The 1H NMR analysis of the degradation of cellobiose and trehalose by birnessite revealed that several new resonances appeared over time. One such resonance corresponded to formate (1H chemical shift ~8.45ppm). Previous studies have shown that small organic acids, such as formate, are produced during the oxidation reaction of natural organic matter with birnessite17 and our observations show that the reaction of carbohydrates with birnessite also results in the production of formate (Table 1). Thus, formate produced by the reaction of natural organic matter with birnessite is likely partially derived from the degradation of carbohydrates present in natural organic matter. The degradation of carbohydrates or natural organic matter to smaller organic acids by birnessite highlights the potential role that mineral oxides could play in the conversion of large, modestly soluble organic compounds, to small highly soluble constituents of dissolved organic carbon and the transfer of such carbon through the soil matrix. In anoxic conditions, such as fens, formate is metabolized to other compounds, including acetate, propionate, and methane, making formate transport a potentially important process in carbon cycling41.

Our data show that the presence of carbohydrates could impact the abiotic degradation of other biomolecules that are present in the environment. This observation could be particularly relevant where proteins (exoenzymes) are secreted by microorganisms to degrade biological macromolecules and mobilize nutrients. The process of synthesizing and exporting these exoenzymes requires investment of significant energy resources42 and mineral surfaces that bind and inactivate exoenzymes are a potential energetic sink for these organisms. Extending the useful lifetime of these proteins in soil environments would be of value to these microorganisms42. The presence of carbohydrates, either produced by the microorganisms themselves, such as extracellular polymeric substances (EPS), or via the action of cellulases or related cellulosic biomass degrading enzymes, could increase the persistence of active enzymes in soil by protecting those enzymes from abiotic degradation catalyzed by reactive mineral surfaces. Alternatively, the active production of birnessite by microorganisms has been observed43 and may be another pathway by which microorganisms accelerate the mobilization of nutrients by oxidizing organic compounds to smaller, more soluble compounds. Fungi have been found to convert Mn(II) to reactive Mn(III), which subsequently oxidizes forest litter, aiding in the degradation of the litter21. Birnessite is formed during this process and our data suggests a subsequent role where birnessite could continue to further oxidize organic matter after it is partially broken down by reaction with Mn(III).

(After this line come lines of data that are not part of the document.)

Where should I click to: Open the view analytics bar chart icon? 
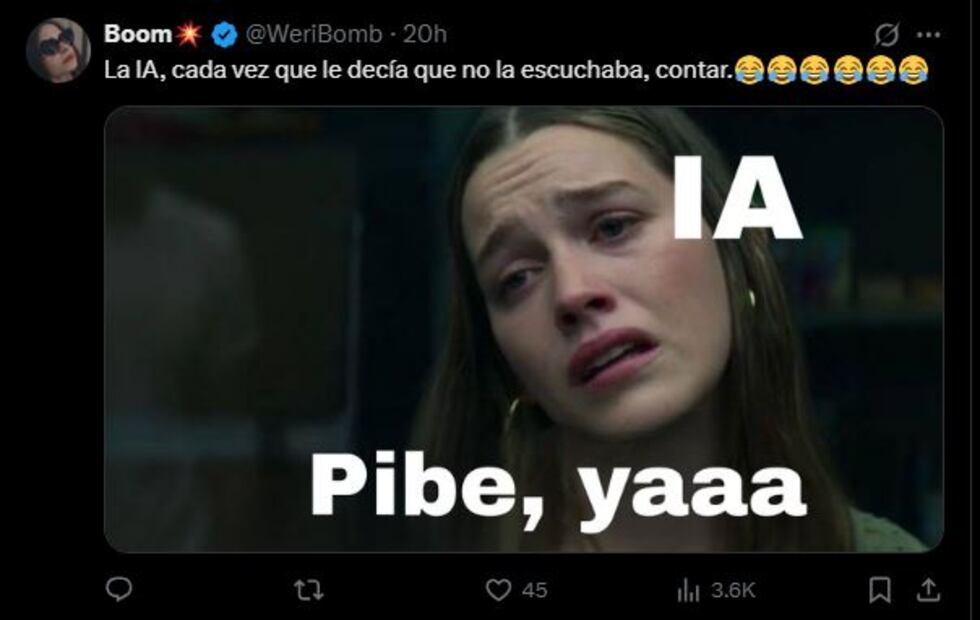pos(688,589)
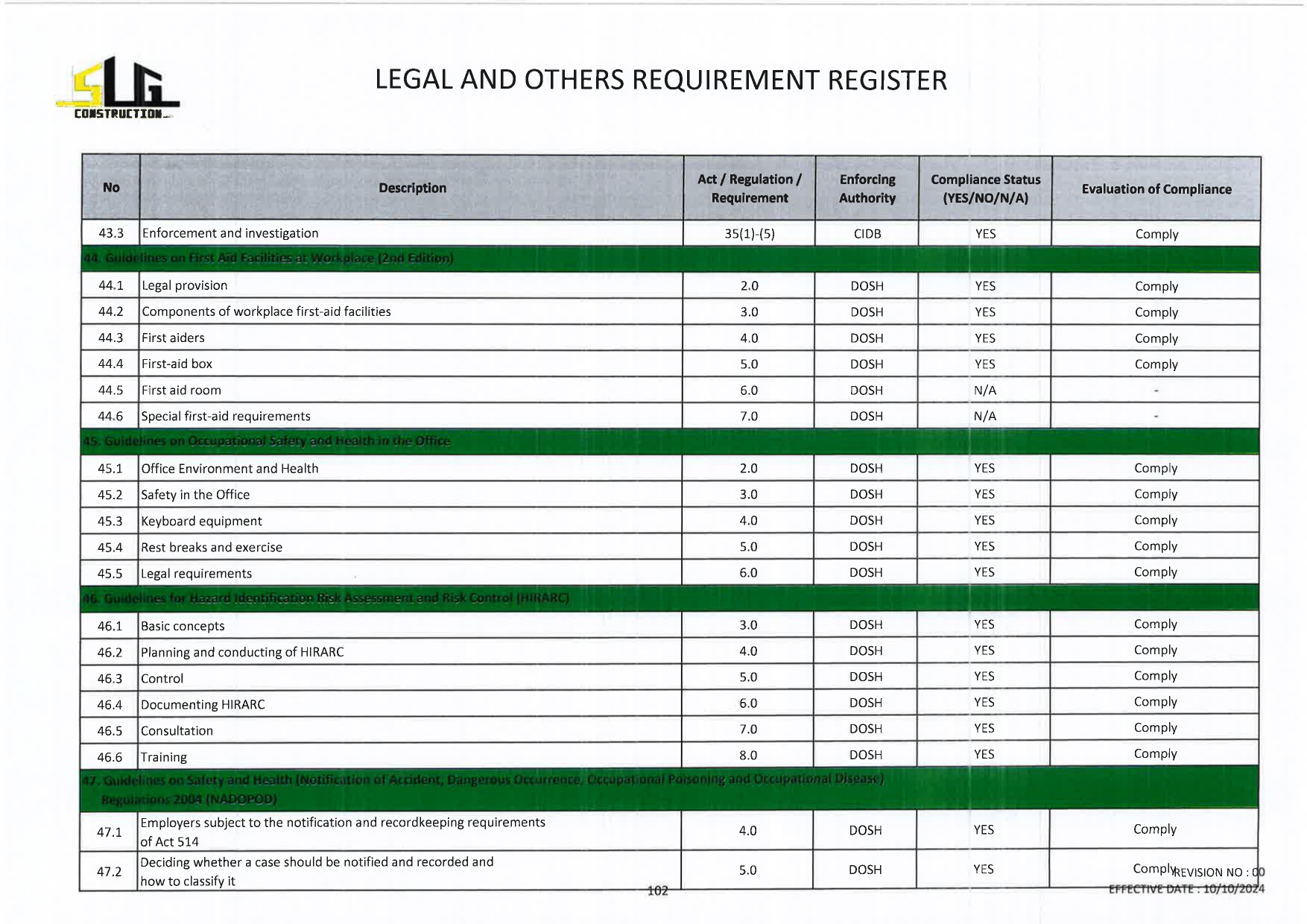Select the Enforcing Authority column header
1307x924 pixels.
(867, 189)
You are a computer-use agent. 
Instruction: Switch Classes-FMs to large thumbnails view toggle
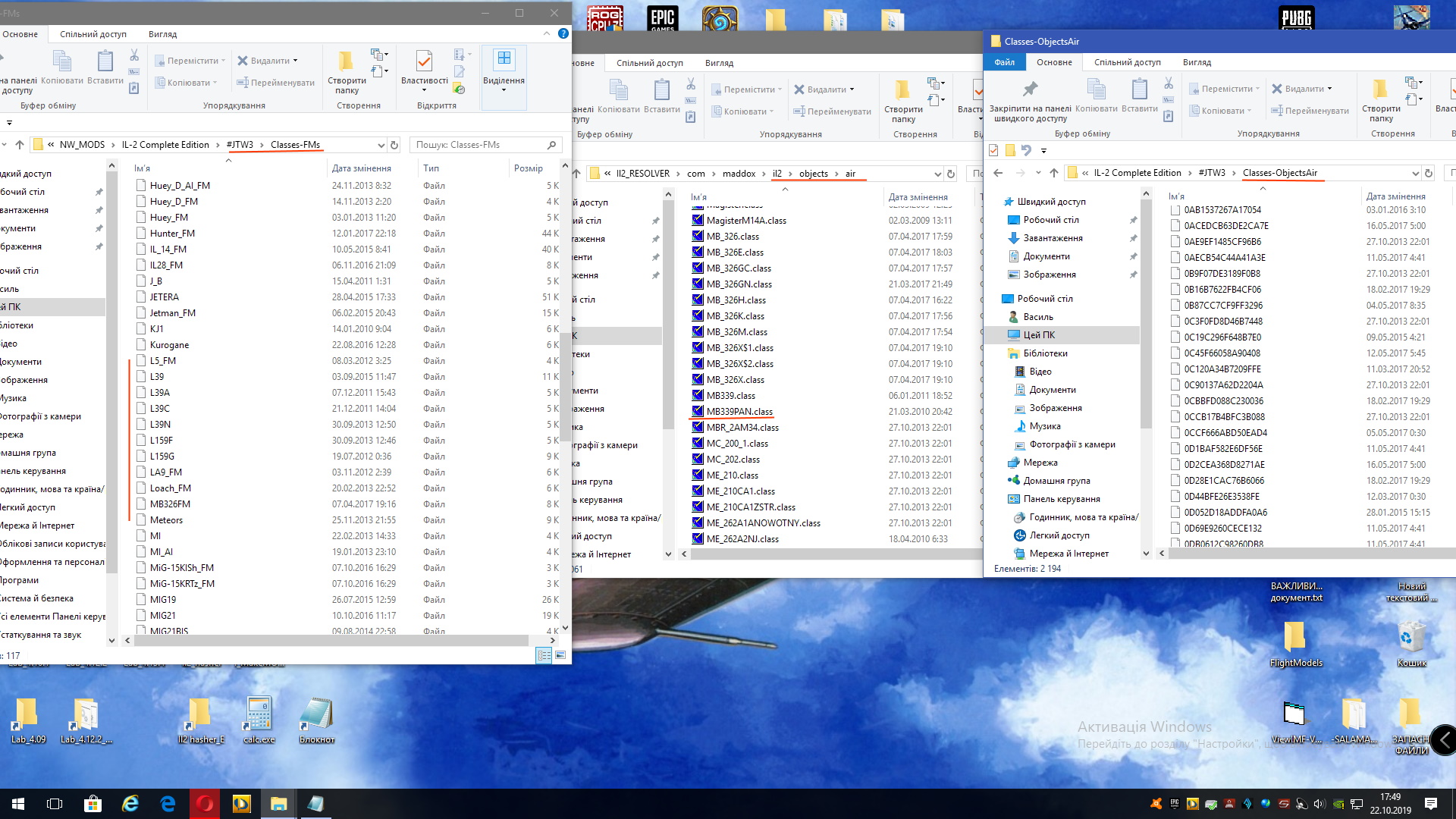click(x=560, y=655)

Soils are composed of a wide range of organic matter and mineral components. Our data show that these minerals can react differently with organic matter, such as carbohydrates, and result in different outcomes. In the case of the strongly oxidizing mineral oxide birnessite, which is common in soils of humid ecosystems, the mineral is capable of oxidatively degrading the carbohydrates. This observation is consistent with previous results that have shown that birnessite can oxidatively modify small organic compounds18,19,20. However, a redox inactive phyllosilicate, such as kaolinite, does not induce significant degradation of these carbohydrates under the conditions employed in our experiments.

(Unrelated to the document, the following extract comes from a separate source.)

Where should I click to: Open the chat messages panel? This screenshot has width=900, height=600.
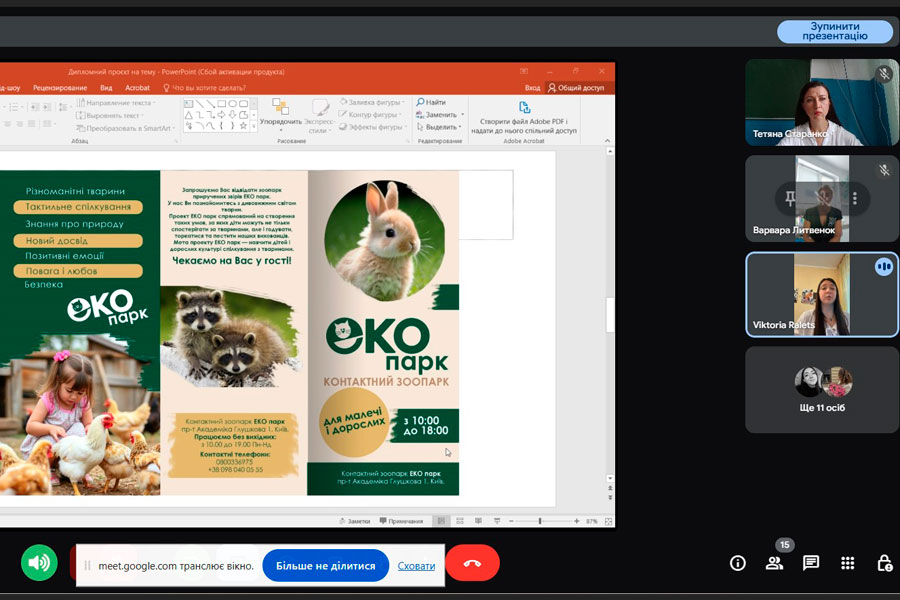811,563
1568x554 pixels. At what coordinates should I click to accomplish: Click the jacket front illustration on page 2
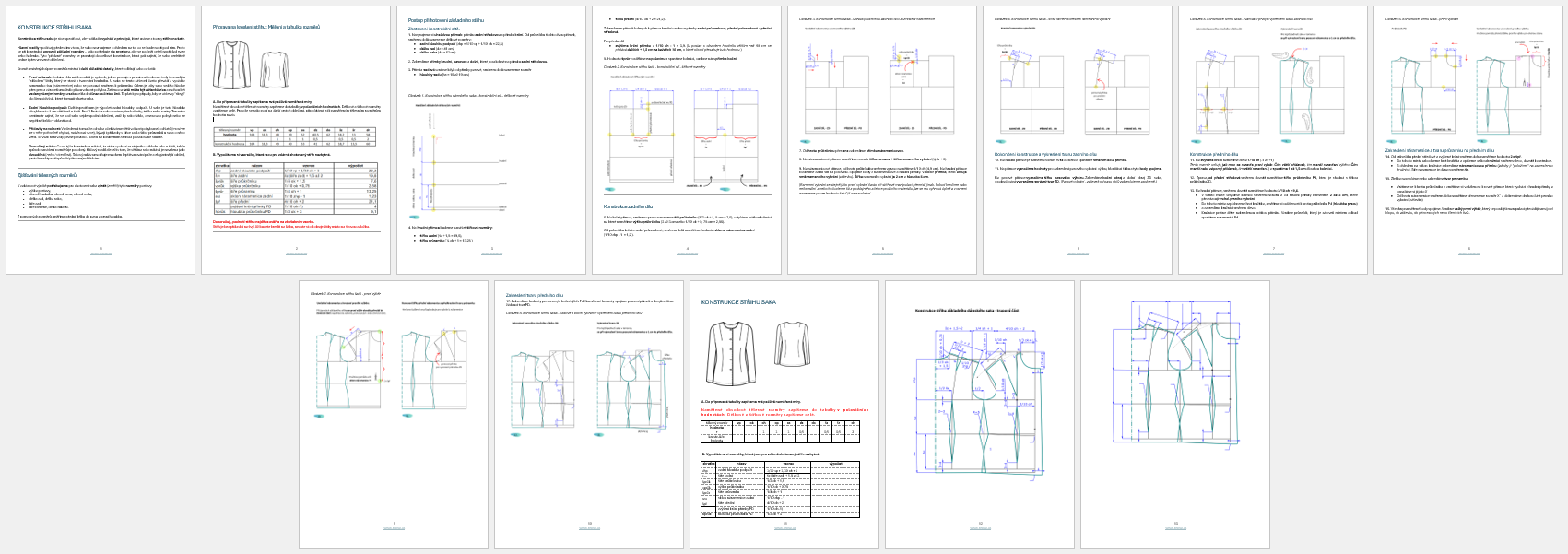click(231, 65)
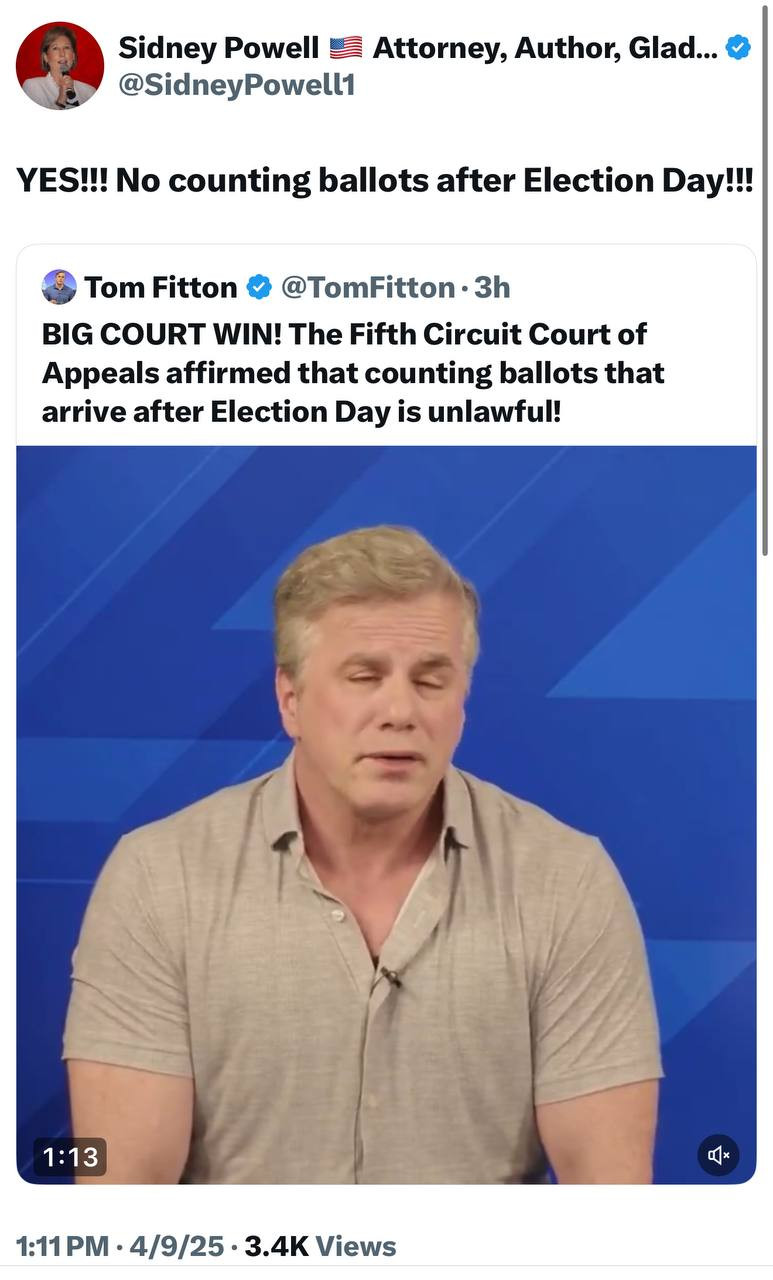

Previously, we have demonstrated that birnessite can cleave the peptide bond in a model protein, likely via a hydrolytic mechanism, and that birnessite did not appear to participate in oxidation of the protein. Taken together, these results indicate that birnessite can act as both an oxidant in chemical reactions, as well as catalyze hydrolysis reactions. Consequently, the outcome of organic matter interactions with birnessite also depends on the composition of organic matter present. These data highlight the role that the mineral matrix could play in the complex soil environment. The types of minerals present and the types of organic components present can have a direct impact on the abiotic reactions that occur with these minerals, which in turn impact the degradation of organic constituents with ramifications for carbon turnover in soils. Of particular interest here is the disaccharide trehalose, as it is a common constituent of biofilms27. As a nonreducing sugar, trehalose is highly resistant to heat and extreme pH44. It has previously been posited that, in trehalose-producing organisms, this compound may serve as a buffer against stresses and as a protein stabilizer45,46,47. Some organisms accumulate trehalose to concentrations of 7% or more of their dry weight25, indicating that processes that require high concentrations of trehalose are biologically relevant. Our results show that high concentrations of trehalose and cellobiose can inhibit abiotic protein degradation by birnessite, suggesting that trehalose in biofilms and other extracellular organic substances produced by microorganisms may also be able to function as a protectant against abiotic oxidative degradation of exoenzymes. Such a mechanism would be particularly useful for saprotrophic fungi in forest ecosystems with moist soils enriched in pedogenic manganese oxides, and, given the importance of forest ecosystems for the functioning of the biosphere, certainly warrants further investigation.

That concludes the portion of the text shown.